Since the mountain’s proximity to Mexico, hikers should be aware that they might cross paths with illegal immigrants or with Border Control agents on patrol. The peak can be hiked all year round. There are also two campgrounds which are located near the north trailhead.
13. Mount Baldy
Named for its strikingly bare peak, Mount Baldy is the highest mountain in the state outside the San Francisco Peaks area. Two trails, known as West Baldy and East Baldy, lead up the mountain to a point near the summit; each trail is approximately 7 miles in length, and they can be combined to make a loop.

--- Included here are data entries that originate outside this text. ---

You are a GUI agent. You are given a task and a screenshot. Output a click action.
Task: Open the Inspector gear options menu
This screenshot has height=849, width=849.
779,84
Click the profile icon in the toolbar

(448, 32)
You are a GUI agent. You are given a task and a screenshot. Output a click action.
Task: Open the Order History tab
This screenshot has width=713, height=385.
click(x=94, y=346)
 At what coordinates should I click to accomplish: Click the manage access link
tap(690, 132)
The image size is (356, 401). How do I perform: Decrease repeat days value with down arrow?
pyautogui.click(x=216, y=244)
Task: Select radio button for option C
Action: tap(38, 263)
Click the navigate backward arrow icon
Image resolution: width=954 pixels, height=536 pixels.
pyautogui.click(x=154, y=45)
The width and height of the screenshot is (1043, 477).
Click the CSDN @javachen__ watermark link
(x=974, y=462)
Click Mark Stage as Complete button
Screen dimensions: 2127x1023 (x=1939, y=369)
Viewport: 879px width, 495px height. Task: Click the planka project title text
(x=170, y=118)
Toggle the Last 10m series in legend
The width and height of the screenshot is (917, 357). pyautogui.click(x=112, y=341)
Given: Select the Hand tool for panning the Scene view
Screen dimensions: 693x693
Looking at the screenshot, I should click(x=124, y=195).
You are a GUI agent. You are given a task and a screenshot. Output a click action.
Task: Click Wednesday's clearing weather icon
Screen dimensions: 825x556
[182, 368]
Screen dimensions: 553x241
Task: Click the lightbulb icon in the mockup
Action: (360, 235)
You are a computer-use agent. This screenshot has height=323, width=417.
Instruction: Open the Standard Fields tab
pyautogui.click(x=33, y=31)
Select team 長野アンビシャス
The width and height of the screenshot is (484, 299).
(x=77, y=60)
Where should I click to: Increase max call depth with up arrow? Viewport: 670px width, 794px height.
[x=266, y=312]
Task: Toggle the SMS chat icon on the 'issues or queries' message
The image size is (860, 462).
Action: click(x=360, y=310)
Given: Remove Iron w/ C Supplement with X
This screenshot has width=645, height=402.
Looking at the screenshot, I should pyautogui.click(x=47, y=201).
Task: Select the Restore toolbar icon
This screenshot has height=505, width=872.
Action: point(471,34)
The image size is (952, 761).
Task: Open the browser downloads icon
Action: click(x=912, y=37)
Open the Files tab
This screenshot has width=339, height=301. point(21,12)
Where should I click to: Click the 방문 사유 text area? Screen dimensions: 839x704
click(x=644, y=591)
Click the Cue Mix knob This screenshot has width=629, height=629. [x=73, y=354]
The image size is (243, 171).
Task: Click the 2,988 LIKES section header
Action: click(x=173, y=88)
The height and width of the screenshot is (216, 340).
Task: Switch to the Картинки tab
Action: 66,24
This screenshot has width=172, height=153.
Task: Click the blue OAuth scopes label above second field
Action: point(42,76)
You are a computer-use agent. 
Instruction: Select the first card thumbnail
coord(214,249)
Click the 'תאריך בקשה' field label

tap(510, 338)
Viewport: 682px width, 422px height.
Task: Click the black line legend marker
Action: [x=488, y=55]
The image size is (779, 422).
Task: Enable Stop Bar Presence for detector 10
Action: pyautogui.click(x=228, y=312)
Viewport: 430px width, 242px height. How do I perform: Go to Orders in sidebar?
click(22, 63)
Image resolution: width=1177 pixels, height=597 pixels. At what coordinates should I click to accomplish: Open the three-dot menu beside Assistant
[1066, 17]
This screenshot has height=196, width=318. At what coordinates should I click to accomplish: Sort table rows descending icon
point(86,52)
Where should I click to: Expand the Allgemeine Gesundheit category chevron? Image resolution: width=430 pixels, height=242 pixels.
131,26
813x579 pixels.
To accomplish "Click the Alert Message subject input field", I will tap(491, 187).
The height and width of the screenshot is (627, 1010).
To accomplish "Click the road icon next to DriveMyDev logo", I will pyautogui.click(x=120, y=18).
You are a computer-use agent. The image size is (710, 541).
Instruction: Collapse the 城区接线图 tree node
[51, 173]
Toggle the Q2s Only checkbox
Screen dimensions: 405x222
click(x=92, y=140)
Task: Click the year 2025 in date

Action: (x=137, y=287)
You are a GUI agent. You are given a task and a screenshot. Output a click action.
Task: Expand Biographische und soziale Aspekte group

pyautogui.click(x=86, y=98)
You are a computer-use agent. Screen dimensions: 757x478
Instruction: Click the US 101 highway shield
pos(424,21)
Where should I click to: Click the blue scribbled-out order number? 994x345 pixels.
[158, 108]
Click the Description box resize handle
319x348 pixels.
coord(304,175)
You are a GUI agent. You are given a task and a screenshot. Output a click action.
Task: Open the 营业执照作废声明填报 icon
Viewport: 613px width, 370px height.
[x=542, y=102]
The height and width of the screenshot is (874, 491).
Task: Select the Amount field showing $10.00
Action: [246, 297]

However, the mountain’s summit lies inside the Fort Apache Indian Reservation and is off-limits to hikers unless they get special permission. The mountain also produces more rivers and streams than any other in the state, and it offers the best trout fishing streams in Arizona.
14. Mount Graham
Home to the Mount Graham International Observatory area, Mount Graham is one of the Pinaleno Mountains in southeastern Arizona. The summit sits at 10,724 feet, but hikers are required to stay under 9,800 feet because of the mountain’s sacredness to the Native Americans as well as the presence of an endangered squirrel species.
Some people choose to hike all the way to the summit regardless, but much better views can be had from the summits of nearby mountains such as Heliograph Peak and Ladybug Peak. The access road to the mountain is often closed during the winter due to poor road conditions.
15. Mount Lemmon
Located in the Coronado National Forest, Mount Lemmon boasts a summit of 9,157 feet. Plenty of marked and unmarked trails crisscross the mountain, including the 800-mile Arizona Trail, which runs from the Mexican border to northern Arizona.
The summit is also accessible by car or bicycle thanks to the beautiful Catalina Highway, which runs right up to the top of the mountain; tolls are charged to anyone wishing to park, camp, or hike in the area. The Mount Lemmon Ski Valley is located on the northeastern side of the mountain, and the small town of Summerhaven sits near the summit.
16. Rincon Mountains
The Rincon Mountains, one of the five mountain ranges that make up the Tucson Valley, are primarily found inside Saguaro National Park. It is the only significant mountain range in the state that has never had a road cut through it, thus the surroundings are incredibly untamed and unspoiled.
17. Piestewa Peak
Piestewa Peak, a 2,610-foot mountain close to Phoenix, is named for the first female combat fatality in the Iraq War. To reach the summit of the mountain, hikers can use the 1.2-mile Piestewa Peak Summit Trail, although they should be warned that the trail is more challenging than it first appears.
18. Picacho Peak
Picacho Peak, a difficult 3,374-foot summit created by volcanic lava, is conveniently situated halfway between Phoenix and Tucson. Although there are cables and catwalks to assist hikers along the more hazardous portions of the trek, the path to the mountain’s summit is fairly challenging. It is advised to wear gloves when handling cables.
Visitors are required to pay a minor entry charge and an additional fee if they want to utilize the campground because the mountain is a part of Picacho Peak State Park.
As a tourist in Arizona, you must visit one of those major mountain settlements that exist. If you’re thinking about taking a trip soon, now you know that you won’t have to worry about where to go to explore some beautiful landscapes.